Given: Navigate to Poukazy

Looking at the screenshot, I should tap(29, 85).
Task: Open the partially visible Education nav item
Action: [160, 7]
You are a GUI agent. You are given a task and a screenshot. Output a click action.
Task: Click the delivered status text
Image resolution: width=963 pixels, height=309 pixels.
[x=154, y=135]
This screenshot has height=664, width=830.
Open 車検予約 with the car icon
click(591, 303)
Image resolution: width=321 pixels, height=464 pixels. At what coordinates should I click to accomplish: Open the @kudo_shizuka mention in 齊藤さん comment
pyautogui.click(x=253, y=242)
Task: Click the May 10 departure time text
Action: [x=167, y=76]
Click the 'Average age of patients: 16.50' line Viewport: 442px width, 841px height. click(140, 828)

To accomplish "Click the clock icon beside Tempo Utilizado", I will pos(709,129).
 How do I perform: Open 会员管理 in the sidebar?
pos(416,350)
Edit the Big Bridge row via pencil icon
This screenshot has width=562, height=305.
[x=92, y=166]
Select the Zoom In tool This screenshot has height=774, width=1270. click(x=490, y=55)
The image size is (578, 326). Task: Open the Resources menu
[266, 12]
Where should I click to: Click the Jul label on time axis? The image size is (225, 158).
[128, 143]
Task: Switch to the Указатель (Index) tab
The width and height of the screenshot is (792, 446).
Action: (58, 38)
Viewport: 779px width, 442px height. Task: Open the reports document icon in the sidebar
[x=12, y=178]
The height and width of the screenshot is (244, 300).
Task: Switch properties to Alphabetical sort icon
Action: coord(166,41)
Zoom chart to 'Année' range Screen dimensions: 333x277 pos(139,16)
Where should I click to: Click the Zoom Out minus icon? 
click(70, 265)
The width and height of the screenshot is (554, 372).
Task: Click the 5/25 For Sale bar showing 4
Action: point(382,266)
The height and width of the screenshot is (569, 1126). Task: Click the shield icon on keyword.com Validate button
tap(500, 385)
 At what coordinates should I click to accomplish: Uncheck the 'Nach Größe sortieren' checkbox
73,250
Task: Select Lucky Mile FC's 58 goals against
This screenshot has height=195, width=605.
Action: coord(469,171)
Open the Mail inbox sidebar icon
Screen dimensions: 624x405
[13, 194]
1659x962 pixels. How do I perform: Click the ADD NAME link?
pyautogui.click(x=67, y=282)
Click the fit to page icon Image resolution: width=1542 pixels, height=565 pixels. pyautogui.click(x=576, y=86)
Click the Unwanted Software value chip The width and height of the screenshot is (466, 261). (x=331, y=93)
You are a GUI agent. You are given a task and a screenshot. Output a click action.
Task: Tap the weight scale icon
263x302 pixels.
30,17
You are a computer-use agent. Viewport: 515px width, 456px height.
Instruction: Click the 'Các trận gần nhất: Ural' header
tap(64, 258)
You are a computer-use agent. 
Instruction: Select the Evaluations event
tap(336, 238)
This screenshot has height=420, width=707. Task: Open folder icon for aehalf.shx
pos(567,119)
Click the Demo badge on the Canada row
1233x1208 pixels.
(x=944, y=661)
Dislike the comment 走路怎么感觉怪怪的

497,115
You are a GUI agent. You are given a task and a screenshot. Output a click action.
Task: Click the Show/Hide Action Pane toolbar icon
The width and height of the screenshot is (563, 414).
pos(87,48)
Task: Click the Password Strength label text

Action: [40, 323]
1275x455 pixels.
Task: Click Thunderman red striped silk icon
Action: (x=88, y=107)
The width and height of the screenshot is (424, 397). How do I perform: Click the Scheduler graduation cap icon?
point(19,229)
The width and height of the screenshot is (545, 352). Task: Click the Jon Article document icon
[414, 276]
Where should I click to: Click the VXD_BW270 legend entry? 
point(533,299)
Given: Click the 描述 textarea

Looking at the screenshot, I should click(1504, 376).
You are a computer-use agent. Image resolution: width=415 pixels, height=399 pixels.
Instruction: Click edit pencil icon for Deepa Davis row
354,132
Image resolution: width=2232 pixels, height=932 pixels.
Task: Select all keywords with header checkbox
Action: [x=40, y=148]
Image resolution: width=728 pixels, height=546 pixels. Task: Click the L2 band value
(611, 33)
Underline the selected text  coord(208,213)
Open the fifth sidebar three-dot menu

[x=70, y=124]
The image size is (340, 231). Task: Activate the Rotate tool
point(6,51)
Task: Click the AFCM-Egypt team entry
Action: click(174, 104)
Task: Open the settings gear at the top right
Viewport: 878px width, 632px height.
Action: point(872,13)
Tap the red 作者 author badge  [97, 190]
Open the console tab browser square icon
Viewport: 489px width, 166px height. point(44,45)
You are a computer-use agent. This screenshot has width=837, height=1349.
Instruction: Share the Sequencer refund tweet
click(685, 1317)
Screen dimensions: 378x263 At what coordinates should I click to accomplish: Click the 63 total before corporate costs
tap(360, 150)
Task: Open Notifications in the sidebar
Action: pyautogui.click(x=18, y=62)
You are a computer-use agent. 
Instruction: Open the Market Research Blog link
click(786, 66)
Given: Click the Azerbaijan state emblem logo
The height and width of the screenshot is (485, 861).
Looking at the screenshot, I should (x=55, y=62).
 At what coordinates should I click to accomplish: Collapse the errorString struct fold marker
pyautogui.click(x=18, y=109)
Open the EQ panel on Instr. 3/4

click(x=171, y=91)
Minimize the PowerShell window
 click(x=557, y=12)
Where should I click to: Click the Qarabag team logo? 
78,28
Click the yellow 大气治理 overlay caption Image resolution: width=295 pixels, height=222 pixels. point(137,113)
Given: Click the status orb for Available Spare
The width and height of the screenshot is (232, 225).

**What this task involves:** Wherever the string "computer" is found in the listing above, copy the line that contains it.

**Exercise answer:**
You are a computer-use agent. Viewport: 515px width, 456px height.
You are a computer-use agent. 
You are a computer-use agent. Image resolution: width=415 pixels, height=399 pixels.
You are a computer-use agent. This screenshot has width=837, height=1349.
You are a computer-use agent. 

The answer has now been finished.